Letzterer allerdings gehört zum Schifffahrtsalltag. Immer wieder gehen vor allem bei schwerem Sturm Container über Bord – beispielsweise bei einem Unglück am 14. Februar 2014.
Das Schiff Svendborg der dänischen Reederei Maersk verlor vor der Bretagne 517 Container, nur 13 von ihnen wurden später gefunden. Der große Rest liegt nun auf dem Meeresboden der Biskaya und rostet vor sich hin. Dort ist der Meeresboden allerdings wesentlich tiefer als in der Nordsee.

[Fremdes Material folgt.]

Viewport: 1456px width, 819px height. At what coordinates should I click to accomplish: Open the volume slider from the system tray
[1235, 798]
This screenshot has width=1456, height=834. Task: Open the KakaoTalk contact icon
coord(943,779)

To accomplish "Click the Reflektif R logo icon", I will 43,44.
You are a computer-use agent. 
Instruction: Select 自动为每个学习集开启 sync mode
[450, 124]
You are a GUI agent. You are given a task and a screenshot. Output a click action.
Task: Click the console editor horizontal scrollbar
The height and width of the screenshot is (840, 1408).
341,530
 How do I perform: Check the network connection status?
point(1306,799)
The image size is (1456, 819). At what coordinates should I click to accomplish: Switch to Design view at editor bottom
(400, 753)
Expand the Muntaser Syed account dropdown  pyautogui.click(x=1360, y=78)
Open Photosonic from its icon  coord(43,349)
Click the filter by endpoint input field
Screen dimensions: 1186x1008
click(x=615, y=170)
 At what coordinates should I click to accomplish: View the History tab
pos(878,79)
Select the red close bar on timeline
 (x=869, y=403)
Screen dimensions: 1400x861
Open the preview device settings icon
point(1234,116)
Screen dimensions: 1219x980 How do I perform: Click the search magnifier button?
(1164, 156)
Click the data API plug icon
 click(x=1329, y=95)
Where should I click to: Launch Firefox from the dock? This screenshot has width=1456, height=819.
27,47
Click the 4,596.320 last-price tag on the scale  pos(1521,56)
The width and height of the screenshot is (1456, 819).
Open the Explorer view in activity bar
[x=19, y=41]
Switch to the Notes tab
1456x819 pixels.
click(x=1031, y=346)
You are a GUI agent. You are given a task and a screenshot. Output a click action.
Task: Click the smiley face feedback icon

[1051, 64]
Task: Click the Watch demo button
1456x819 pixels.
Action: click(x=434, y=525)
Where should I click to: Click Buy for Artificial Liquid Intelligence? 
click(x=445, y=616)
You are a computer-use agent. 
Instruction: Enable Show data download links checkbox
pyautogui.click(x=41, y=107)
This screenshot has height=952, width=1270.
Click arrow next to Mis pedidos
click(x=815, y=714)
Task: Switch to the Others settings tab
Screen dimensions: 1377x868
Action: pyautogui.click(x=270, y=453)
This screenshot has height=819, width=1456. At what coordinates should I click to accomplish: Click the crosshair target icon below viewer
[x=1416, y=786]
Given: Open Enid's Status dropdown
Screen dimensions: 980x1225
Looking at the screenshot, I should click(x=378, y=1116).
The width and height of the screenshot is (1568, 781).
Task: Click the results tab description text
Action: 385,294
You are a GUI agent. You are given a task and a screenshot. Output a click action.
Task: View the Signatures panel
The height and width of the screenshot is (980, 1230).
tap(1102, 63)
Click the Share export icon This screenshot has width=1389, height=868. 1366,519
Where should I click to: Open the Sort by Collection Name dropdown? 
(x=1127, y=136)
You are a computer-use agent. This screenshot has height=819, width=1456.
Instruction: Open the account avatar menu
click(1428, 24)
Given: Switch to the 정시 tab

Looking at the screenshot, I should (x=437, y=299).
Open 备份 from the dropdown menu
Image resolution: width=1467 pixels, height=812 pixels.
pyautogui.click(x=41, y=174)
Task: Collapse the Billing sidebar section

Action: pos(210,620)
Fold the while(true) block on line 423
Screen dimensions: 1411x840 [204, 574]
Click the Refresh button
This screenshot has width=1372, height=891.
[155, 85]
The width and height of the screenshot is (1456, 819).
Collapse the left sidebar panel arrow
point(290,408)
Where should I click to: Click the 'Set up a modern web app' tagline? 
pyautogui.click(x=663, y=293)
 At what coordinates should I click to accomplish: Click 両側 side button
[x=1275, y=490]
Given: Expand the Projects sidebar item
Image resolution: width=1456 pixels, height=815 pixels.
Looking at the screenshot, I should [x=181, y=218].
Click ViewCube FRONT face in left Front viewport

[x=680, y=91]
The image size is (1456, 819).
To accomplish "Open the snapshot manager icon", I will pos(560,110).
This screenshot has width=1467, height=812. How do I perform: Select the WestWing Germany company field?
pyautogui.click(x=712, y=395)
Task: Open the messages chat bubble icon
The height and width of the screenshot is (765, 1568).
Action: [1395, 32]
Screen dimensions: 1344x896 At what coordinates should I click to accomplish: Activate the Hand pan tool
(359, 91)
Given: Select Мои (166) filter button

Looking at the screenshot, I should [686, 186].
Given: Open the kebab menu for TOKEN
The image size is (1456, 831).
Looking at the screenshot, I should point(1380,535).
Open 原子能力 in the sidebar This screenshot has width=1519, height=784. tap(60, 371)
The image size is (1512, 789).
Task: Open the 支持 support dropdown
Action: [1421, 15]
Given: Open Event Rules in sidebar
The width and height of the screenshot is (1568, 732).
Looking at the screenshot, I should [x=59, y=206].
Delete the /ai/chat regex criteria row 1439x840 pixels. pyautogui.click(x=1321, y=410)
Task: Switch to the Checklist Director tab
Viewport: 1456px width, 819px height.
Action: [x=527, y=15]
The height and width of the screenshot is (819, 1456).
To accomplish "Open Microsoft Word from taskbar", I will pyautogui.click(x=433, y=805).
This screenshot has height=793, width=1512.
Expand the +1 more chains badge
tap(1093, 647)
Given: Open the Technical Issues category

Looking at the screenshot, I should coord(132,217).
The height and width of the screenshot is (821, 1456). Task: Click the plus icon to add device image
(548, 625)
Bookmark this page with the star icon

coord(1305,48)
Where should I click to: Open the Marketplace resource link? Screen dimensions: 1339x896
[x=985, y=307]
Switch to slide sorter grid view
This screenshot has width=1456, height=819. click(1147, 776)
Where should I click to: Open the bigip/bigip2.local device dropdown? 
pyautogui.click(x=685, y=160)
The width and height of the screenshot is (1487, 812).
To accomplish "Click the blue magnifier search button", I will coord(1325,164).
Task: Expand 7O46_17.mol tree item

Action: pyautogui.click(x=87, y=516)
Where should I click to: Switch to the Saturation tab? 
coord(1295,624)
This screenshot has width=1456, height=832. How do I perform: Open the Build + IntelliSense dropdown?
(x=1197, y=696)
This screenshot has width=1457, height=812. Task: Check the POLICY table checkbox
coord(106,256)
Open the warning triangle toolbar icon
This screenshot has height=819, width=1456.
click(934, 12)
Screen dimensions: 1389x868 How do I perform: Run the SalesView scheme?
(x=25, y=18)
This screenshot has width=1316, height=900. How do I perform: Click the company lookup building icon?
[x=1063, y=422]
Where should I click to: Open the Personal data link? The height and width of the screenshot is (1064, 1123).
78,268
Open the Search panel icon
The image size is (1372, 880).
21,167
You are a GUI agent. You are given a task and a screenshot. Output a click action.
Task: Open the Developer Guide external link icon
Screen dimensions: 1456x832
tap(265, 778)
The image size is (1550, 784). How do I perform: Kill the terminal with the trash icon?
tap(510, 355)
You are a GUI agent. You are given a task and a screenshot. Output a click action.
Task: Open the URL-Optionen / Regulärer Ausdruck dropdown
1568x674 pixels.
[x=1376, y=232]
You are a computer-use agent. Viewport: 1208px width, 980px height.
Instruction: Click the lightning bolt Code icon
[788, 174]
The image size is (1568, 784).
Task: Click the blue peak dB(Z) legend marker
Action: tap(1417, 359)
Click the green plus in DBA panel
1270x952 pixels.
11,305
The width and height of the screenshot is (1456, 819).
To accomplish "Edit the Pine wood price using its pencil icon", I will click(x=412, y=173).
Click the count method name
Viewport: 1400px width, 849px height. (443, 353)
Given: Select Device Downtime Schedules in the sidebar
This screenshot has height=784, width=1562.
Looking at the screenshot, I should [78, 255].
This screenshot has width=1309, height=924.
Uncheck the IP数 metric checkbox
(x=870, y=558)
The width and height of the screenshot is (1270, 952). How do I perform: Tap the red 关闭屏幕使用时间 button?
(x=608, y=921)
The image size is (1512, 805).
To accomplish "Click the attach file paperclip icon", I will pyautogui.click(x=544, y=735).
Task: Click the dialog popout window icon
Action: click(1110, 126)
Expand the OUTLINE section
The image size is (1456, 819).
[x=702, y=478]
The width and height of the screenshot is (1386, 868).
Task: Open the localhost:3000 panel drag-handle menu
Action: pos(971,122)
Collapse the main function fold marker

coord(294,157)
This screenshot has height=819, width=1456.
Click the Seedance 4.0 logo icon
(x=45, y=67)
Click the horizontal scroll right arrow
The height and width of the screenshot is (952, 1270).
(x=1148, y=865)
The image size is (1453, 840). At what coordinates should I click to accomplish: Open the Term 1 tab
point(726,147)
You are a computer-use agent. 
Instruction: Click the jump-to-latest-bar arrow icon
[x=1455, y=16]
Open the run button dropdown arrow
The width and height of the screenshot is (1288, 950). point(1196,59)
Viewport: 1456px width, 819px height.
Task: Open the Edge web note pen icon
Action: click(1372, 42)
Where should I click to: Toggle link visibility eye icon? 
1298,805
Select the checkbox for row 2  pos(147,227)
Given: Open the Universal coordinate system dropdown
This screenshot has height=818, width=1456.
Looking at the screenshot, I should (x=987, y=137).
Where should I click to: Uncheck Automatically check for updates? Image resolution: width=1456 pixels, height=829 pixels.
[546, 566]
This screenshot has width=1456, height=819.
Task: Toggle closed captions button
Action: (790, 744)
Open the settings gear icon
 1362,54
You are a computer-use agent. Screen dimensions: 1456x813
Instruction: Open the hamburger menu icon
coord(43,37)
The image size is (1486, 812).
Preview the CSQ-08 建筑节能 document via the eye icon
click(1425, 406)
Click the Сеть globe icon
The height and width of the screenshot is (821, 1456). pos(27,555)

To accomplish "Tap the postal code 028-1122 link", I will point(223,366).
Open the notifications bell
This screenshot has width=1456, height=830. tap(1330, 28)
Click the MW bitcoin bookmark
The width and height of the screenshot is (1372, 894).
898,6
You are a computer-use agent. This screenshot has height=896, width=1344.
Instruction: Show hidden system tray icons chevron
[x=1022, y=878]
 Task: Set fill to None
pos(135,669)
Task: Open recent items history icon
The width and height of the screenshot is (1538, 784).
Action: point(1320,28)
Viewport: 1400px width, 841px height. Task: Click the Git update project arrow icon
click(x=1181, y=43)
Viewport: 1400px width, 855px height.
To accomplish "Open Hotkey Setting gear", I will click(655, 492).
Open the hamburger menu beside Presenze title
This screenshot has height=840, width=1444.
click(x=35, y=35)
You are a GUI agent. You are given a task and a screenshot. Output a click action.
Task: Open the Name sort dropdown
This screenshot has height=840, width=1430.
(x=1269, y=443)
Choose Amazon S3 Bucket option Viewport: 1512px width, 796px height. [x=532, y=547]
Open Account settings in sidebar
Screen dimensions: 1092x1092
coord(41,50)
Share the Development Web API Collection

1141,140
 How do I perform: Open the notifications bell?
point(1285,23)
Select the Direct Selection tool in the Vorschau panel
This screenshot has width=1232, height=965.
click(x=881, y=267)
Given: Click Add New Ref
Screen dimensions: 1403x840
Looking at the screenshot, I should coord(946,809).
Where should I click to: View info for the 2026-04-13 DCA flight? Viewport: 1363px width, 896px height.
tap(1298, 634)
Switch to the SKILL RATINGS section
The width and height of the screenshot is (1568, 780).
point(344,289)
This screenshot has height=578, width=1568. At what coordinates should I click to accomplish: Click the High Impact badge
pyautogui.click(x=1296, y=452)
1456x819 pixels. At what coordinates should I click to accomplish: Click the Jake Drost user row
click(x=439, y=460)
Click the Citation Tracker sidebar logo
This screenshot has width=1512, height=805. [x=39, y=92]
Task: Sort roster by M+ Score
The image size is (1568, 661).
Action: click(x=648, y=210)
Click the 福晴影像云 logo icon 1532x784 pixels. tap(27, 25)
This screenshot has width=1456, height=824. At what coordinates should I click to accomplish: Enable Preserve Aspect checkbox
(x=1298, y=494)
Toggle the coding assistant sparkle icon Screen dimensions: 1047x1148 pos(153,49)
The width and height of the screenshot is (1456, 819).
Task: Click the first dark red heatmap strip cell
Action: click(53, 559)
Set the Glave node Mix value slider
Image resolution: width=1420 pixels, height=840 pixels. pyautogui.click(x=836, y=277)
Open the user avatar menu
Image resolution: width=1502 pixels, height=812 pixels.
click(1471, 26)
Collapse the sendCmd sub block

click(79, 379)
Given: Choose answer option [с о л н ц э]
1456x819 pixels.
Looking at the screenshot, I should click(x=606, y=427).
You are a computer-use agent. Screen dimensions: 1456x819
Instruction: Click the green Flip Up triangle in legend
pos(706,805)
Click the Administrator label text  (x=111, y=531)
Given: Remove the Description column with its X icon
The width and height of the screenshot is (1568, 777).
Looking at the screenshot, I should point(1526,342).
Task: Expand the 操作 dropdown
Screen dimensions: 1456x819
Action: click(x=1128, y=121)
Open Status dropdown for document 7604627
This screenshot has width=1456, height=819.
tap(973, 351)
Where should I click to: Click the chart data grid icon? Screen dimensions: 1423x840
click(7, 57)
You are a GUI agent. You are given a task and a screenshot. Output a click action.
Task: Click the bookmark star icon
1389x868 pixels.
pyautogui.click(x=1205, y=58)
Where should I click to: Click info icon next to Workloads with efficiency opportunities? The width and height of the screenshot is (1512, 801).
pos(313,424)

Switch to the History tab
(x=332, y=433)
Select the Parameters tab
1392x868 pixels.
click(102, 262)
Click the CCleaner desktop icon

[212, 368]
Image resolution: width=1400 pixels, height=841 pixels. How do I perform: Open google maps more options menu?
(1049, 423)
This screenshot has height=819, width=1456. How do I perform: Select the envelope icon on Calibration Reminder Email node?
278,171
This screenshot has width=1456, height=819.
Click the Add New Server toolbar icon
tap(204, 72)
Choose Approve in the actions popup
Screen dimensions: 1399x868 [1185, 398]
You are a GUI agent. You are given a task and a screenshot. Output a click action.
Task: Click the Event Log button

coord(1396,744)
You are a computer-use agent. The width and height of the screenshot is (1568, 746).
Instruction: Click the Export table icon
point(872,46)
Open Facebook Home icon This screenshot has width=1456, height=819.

Darüber hinaus gehen aber auch auf normaler Fahrt immer wieder mal Schiffscontainer verloren. Wieviel genau, ist nicht bekannt, es gibt nur Schätzungen. Das World Shipping Council, ein globaler Verband der Reedereien, schätzt, dass jedes Jahr rund 570 Container im „normalen" Geschäft über Bord gehen. Einschließlich größerer Unglücksfälle sind es sogar knapp 1.600 Container pro Jahr. Demnach sind größere Unglücke für knapp zwei Drittel, der normale Verlust für ein Drittel des Abgangs verantwortlich. Im Laufe der Jahre dürften inzwischen also über 10.000 Container auf den Meeren verloren worden sein.
Sie sinken schnell zum Meeresboden, sie können aber auch monatelang treiben – vor allem, wenn sie mit viel Verpackungsmaterial wie Styropor gefüllt sind. Ein Container schwimme bis zu zwei, in Ausnahmen sogar bis zu sechs Monate an oder unter der Meeresoberfläche, so eine ältere Studie.
Anders als Ladung auf einem Lkw werden Container auf einem Schiff nicht mit Seilen festgespannt, sondern mit „Twistlocks". Das sind etwa fünf bis zehn Kilogramm schwere Verriegelungen, die eine Box an allen vier Ecken mit einer Box darüber oder darunter fest verbinden. So werden die Container nur untereinander gesichert, was wegen ihres hohen Gewichts und der Form normalerweise auch ausreicht.
Stauplaner achtet auf das Gewicht
Zudem wird die Anordnung der Container auf einem Schiff immer gut geplant. Das ist vor allem die Aufgabe des sogenannten Stauplaners der Reederei. Er achtet darauf, dass die Gewichte der Container passen: schwere unten, leichtere oder leere oben. Außerdem muss die Ladung so verteilt werden, dass das Schiff möglichst optimal im Wasser liegt.
Was genau auf der „MSC Zoe" passiert ist, werden nun die Reederei und die zuständigen Behörden der Niederlande und Deutschland untersuchen. „Das wird wahrscheinlich noch einige Zeit gehen, bis man da mehr weiß", so ein Sprecher des deutschen Reederverbandes. „Man muss nun unter anderem prüfen, ob die Container wirklich richtig gut gestaut waren." Wenn Ladung beispielsweise innerhalb des Containers verrutscht, liegt das allerdings außerhalb des Einflusses der Reederei. Normalerweise dürfte das aber, zumindest, wenn es sich um einzelne Boxen handelt, die Stabilität auch nicht gefährden.
Überhaupt, so der Sprecher des Reedereiverbandes, seien 277 bei einem Unglück über Bord gegangene Container –
immerhin ein Fünftel des jährlichen Gesamtwertes – zwar eine stattliche Anzahl. Jährlich aber würden auf den Ozeanen 130 Millionen Container verschifft. Da liege, so der Reederverband, der Verlust im Promillebereich.